Expert witnesses for Bank of America Corp. cannot use media reports to boost claims at a civil trial that shareholders knew big bonus payments were looming when it bought Merrill Lynch & Co., a judge ruled Monday.
With his written decision, U.S. District Judge Jed S. Rakoff in Manhattan granted a request by the Securities and Exchange Commission that media reports cited by the bank's proposed experts be excluded from evidence at a trial scheduled to start March 1.
The SEC brought the civil case over billions in bonuses paid at Merrill Lynch after Bank of America bought the company in 2008. The main charge states the bank falsely implied to shareholders that Merrill was banned from paying year-end bonuses without the bank's approval.
Rakoff, noting that two of six experts Bank of America planned to call at trial relied heavily or exclusively on media reports for their determinations, said the relevance of media reports was eliminated by a proxy statement that told voting investors to disregard them.

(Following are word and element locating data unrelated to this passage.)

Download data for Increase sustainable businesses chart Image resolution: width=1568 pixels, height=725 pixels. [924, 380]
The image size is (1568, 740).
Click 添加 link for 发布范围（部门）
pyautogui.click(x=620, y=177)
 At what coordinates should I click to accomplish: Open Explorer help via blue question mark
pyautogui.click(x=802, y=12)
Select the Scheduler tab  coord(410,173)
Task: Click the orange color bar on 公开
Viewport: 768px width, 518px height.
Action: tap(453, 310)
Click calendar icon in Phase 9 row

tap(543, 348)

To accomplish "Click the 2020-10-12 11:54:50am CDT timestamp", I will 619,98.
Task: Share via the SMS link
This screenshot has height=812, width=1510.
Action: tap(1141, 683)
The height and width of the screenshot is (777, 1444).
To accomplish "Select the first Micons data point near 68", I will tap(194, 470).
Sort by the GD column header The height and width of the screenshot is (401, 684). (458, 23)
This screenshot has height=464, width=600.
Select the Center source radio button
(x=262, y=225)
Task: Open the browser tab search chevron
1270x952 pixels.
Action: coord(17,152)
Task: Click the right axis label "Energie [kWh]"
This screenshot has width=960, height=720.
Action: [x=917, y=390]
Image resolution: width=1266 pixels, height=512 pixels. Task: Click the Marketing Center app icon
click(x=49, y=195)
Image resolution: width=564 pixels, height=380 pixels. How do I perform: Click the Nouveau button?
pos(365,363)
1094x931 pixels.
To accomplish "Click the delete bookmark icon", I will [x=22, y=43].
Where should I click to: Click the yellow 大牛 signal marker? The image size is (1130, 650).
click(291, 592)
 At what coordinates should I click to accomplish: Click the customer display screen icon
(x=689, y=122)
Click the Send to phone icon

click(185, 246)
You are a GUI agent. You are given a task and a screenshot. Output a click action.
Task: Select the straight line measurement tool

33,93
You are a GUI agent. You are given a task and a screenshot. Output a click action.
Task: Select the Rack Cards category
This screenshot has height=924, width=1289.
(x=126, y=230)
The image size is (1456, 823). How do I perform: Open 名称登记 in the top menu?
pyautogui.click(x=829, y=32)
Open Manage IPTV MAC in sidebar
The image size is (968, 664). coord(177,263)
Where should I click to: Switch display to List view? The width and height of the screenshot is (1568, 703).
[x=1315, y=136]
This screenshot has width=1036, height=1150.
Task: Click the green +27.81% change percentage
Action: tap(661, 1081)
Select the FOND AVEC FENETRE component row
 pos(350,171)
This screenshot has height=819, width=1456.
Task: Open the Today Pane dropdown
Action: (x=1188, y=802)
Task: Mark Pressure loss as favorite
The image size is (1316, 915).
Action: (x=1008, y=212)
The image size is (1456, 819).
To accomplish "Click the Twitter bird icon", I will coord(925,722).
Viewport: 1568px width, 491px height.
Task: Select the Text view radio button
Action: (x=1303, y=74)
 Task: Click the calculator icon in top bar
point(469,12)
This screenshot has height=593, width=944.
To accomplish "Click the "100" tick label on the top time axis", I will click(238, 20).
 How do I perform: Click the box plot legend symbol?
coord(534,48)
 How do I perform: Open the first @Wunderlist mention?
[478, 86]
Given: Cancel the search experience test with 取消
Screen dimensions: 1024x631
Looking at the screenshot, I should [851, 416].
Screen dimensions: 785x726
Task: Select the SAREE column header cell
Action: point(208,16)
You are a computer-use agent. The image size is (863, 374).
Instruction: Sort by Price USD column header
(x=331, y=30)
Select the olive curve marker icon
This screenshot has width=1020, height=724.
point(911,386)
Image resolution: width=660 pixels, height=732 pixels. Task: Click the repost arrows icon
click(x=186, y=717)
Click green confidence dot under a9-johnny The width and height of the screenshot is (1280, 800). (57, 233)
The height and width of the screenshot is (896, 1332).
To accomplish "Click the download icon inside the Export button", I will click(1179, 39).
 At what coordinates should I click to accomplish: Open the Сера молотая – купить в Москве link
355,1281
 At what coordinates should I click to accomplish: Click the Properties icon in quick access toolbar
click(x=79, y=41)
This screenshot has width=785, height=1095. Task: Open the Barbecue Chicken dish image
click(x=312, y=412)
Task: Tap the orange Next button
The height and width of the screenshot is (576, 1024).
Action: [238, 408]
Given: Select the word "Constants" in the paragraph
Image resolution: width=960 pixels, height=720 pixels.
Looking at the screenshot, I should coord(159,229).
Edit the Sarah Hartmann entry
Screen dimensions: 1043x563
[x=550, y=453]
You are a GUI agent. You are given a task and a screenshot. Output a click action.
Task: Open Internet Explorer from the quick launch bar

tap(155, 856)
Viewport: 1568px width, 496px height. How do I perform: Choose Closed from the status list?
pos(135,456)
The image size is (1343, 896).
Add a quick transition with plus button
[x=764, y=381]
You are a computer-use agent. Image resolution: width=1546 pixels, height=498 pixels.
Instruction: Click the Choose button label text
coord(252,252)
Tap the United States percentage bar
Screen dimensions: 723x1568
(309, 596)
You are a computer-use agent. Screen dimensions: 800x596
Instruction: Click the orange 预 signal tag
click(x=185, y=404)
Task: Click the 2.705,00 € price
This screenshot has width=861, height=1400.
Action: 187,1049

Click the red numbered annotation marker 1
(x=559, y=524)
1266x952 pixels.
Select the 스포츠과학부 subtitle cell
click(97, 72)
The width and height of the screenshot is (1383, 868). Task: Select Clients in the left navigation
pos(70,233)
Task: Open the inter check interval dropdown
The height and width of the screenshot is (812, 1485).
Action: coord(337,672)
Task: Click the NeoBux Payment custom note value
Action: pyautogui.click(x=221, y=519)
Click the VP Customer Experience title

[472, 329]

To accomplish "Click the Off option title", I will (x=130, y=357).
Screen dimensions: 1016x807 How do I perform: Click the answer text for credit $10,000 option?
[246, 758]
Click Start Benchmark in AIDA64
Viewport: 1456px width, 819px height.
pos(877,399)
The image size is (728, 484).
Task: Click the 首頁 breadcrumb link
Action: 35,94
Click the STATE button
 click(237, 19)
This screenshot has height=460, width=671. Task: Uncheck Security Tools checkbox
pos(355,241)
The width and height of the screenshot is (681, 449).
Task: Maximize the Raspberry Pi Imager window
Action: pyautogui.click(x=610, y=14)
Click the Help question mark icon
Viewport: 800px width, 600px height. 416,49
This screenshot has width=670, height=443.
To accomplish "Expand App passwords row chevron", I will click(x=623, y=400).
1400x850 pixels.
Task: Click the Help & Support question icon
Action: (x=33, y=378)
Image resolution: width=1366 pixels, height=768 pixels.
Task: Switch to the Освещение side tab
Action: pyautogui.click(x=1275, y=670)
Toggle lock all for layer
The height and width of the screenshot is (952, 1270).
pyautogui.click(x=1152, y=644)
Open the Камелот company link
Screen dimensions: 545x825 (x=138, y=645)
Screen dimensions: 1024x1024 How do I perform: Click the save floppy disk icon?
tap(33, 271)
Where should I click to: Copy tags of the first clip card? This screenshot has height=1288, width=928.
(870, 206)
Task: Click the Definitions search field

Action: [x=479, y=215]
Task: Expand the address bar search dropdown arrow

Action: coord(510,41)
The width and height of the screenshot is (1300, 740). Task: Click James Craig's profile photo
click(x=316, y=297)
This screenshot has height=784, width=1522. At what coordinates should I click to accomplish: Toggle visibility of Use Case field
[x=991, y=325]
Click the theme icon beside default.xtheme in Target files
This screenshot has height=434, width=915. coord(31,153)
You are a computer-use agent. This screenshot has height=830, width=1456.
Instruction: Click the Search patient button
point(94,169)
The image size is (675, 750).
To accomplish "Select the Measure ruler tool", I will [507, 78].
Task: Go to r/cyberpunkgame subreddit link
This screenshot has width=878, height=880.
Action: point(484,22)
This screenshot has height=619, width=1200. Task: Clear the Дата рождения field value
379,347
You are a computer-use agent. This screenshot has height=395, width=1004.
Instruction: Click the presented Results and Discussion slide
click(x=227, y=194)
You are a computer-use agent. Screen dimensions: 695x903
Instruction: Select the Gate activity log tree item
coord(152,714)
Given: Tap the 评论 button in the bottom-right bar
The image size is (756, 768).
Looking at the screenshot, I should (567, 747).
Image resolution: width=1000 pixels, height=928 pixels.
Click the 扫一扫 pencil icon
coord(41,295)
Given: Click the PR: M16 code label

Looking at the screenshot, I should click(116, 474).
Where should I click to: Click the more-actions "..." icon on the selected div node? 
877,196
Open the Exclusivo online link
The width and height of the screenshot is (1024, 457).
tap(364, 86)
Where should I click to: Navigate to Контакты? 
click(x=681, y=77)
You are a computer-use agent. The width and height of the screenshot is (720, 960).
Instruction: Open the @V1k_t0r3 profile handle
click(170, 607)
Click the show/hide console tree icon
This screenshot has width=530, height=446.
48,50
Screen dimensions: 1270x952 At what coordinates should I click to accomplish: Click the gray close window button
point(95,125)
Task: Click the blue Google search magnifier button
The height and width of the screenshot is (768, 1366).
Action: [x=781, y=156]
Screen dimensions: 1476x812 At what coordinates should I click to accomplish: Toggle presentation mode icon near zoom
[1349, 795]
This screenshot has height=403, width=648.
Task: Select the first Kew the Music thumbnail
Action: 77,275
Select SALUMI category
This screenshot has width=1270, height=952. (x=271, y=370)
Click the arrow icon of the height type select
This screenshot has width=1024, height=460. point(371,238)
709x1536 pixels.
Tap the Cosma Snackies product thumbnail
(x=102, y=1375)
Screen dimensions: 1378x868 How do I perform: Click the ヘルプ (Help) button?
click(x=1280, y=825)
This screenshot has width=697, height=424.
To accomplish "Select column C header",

The SEC claims that the proxy statement falsely represented that Merrill was prohibited from paying year-end bonuses without the banks' consent, even though the bank had already consented in writing to let Merrill pay up to $5.8 billion in bonuses.
The bank argued that widespread media reports made it clear that Merrill was expected to pay billions of dollars in year-end bonuses.
Rakoff said it "hints at hypocrisy" that the bank would argue that it can defend itself by claiming that shareholders would have disregarded its warnings not to rely on media reports and instead be aware from media reports that the bank's alleged lies did not matter.
Last year, Rakoff threw out the bank's $33 million settlement, renewing a path to trial.
Bank of America did not immediately return a call for comment.
Bank of America is one of the largest recipients of aid under the government's financial bailout program, getting $45 billion.